List each line in the rows below that contains the string "size", matching case exactly.

Start EXTRACTED ENTRIES

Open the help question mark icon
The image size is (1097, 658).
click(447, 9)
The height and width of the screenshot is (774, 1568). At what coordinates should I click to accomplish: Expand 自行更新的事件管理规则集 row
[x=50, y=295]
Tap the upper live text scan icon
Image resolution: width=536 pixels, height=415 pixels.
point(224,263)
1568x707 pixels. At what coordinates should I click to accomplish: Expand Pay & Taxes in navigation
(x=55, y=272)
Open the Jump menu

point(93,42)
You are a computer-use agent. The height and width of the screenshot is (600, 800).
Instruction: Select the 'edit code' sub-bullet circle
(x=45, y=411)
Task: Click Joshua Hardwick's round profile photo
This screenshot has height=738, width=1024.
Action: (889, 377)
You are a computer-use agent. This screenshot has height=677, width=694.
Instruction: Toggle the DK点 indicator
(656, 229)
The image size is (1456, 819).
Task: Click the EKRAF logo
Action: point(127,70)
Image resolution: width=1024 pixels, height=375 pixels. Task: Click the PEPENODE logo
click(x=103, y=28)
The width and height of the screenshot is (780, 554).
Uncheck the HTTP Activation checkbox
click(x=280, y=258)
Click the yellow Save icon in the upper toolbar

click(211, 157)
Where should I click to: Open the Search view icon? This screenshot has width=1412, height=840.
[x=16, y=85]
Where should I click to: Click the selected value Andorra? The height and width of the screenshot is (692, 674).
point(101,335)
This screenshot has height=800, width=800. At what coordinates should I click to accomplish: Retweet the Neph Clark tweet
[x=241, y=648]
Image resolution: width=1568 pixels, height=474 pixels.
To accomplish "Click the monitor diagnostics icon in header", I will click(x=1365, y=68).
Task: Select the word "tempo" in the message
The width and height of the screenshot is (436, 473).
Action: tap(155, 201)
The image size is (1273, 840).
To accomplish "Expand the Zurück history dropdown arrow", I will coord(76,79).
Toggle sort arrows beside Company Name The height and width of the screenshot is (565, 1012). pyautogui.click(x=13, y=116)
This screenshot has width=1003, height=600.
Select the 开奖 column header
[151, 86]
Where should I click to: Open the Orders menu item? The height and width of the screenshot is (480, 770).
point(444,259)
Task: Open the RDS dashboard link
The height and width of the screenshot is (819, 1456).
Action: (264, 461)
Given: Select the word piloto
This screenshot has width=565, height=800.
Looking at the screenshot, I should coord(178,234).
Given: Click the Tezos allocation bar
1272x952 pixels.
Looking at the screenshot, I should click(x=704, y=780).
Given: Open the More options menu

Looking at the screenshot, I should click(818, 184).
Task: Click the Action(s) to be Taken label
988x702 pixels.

End EXTRACTED ENTRIES

--- RESULT OF THIS TASK ---
The image size is (1097, 658).
The image size is (1456, 819).
The image size is (1273, 840).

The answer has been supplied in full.